[Raw data]
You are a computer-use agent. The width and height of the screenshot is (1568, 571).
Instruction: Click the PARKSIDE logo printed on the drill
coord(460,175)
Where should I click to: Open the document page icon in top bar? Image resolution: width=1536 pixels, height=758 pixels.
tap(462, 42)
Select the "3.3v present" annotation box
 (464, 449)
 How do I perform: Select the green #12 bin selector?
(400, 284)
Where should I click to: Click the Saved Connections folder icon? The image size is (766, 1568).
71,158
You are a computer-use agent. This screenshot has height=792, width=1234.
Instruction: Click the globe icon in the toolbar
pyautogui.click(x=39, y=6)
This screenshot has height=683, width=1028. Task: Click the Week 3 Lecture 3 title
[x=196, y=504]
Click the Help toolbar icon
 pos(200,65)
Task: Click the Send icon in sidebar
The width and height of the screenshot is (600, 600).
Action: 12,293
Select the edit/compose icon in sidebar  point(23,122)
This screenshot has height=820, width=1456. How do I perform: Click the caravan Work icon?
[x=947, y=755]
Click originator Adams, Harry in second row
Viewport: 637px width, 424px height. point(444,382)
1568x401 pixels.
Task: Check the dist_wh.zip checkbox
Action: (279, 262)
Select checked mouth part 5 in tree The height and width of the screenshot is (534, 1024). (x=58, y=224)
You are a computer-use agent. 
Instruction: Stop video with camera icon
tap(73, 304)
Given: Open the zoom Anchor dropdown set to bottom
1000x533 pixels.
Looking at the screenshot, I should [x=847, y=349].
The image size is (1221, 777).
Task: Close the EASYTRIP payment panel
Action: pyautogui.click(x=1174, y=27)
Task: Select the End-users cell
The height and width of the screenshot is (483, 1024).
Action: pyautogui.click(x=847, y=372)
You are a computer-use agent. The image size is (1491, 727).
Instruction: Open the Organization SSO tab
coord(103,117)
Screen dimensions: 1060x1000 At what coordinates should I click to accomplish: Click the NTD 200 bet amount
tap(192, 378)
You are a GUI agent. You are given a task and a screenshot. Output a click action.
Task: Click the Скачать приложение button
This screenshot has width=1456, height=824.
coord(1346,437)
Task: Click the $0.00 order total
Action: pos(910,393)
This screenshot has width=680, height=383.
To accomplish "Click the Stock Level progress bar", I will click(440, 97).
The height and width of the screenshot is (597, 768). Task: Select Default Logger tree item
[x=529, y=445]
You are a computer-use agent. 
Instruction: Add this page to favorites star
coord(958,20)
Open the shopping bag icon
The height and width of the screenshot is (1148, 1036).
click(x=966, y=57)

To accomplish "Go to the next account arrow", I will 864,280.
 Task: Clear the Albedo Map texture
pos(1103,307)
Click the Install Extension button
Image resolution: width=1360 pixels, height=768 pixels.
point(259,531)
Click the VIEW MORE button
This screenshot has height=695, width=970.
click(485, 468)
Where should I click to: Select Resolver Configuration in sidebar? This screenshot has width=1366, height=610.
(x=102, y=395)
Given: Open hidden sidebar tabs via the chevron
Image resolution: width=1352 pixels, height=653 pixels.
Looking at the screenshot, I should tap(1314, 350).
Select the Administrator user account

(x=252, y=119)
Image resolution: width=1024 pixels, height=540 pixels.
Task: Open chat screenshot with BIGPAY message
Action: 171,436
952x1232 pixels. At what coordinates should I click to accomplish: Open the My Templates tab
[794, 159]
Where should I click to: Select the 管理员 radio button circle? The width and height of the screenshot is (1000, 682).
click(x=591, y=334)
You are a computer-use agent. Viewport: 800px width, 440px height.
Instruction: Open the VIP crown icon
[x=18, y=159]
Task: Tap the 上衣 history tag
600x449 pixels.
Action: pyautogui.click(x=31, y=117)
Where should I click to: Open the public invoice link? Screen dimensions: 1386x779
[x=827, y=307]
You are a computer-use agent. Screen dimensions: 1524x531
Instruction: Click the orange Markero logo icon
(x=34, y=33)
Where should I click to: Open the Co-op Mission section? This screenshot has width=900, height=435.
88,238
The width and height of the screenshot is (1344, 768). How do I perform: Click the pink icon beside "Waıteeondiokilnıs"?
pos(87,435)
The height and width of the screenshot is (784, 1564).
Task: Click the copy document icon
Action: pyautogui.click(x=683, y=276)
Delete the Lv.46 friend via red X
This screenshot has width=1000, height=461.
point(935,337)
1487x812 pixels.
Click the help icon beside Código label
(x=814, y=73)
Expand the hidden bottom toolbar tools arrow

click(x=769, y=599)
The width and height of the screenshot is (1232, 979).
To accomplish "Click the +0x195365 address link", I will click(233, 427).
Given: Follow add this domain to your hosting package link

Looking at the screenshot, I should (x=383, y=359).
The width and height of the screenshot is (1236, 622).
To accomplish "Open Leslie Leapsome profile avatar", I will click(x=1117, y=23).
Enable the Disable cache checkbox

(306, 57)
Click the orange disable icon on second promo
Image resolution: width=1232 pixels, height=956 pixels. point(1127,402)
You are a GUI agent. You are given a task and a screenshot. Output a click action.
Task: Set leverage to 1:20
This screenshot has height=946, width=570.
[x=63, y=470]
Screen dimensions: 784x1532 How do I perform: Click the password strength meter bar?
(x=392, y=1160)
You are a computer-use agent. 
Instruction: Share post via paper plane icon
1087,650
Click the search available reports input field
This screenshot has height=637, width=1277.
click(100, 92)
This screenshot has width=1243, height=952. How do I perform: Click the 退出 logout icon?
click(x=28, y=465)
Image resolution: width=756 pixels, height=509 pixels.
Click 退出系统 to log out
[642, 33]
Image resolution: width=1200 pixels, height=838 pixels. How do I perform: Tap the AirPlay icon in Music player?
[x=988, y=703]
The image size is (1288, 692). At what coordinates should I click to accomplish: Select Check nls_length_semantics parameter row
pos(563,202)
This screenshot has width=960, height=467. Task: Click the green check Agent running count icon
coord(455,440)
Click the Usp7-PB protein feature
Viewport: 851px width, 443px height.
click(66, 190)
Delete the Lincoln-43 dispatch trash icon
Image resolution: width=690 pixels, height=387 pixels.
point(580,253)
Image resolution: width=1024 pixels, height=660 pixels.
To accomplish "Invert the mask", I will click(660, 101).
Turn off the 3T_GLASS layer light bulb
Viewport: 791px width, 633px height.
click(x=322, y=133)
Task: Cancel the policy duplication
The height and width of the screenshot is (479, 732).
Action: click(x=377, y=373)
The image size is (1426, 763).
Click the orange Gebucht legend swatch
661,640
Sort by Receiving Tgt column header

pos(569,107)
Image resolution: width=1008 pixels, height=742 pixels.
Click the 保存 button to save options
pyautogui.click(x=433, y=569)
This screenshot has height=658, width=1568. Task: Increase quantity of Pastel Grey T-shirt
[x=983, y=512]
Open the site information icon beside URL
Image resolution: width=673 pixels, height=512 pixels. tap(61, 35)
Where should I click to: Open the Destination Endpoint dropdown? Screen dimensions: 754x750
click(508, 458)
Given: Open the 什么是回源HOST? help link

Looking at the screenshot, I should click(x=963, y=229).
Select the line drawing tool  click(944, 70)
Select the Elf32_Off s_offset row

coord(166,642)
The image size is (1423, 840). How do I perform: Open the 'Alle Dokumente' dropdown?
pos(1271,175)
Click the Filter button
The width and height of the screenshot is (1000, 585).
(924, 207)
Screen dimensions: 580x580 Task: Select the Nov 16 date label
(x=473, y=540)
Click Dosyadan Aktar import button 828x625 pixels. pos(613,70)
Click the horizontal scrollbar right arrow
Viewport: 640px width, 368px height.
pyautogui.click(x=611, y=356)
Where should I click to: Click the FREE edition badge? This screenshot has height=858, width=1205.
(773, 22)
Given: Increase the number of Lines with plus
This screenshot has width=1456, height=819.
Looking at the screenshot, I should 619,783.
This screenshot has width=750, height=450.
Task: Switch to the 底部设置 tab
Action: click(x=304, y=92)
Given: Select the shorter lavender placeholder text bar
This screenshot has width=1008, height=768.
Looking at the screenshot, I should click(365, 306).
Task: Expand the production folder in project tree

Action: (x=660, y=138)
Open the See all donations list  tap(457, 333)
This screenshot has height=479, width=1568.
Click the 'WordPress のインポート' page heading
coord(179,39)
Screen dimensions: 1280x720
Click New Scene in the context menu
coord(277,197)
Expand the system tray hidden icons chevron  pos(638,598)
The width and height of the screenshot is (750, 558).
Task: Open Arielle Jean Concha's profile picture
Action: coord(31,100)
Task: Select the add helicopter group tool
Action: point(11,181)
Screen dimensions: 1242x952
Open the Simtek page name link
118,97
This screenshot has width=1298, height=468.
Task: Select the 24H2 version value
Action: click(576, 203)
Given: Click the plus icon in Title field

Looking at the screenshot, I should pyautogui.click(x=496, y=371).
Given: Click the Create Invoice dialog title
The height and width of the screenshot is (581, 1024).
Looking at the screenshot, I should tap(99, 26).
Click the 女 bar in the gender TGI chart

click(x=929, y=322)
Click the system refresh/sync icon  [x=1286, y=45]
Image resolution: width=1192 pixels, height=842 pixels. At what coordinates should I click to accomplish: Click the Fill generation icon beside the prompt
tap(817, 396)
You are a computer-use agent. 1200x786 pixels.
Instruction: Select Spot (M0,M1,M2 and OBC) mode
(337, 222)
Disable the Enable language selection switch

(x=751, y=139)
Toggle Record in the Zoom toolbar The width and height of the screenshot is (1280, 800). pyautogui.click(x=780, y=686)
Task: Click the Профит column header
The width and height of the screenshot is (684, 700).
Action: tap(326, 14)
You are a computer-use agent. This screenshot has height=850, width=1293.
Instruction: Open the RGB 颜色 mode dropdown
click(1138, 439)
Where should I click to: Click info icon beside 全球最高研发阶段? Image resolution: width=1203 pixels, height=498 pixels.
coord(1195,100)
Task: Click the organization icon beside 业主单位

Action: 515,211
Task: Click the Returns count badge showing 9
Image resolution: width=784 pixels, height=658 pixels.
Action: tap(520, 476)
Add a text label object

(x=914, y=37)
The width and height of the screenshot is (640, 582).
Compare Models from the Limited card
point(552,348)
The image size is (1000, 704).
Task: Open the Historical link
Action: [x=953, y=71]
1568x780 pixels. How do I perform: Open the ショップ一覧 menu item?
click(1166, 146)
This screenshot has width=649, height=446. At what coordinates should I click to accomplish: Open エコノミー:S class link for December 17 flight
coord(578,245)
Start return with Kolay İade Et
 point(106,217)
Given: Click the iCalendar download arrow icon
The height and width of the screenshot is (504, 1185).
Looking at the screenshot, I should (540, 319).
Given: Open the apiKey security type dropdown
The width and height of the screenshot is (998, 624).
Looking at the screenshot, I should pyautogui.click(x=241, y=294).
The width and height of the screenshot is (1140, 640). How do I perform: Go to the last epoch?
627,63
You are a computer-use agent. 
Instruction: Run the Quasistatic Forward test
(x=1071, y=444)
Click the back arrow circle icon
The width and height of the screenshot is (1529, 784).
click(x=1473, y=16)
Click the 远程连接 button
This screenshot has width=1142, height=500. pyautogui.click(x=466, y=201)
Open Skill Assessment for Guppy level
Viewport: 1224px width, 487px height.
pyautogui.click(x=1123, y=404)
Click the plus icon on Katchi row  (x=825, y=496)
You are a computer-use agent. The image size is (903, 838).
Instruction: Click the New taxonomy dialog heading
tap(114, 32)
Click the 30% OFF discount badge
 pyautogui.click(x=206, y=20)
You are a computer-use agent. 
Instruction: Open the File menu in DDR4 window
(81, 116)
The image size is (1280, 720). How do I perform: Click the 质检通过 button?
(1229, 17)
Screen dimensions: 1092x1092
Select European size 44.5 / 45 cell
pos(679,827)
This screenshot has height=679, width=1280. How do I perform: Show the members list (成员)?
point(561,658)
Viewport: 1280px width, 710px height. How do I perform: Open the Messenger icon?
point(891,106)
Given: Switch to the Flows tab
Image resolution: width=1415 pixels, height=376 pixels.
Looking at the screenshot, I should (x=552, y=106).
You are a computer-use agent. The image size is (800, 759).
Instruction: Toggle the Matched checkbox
[/Raw data]
__Aim of the exercise__. Given the records above, return exactly the lines starting at the line containing "Image resolution: width=1360" and ending at the line containing "Given: Open hidden", including both.

__Response below__.
Image resolution: width=1360 pixels, height=768 pixels.
point(259,531)
Click the VIEW MORE button
This screenshot has height=695, width=970.
click(485, 468)
Where should I click to: Select Resolver Configuration in sidebar? This screenshot has width=1366, height=610.
(x=102, y=395)
Given: Open hidden sidebar tabs via the chevron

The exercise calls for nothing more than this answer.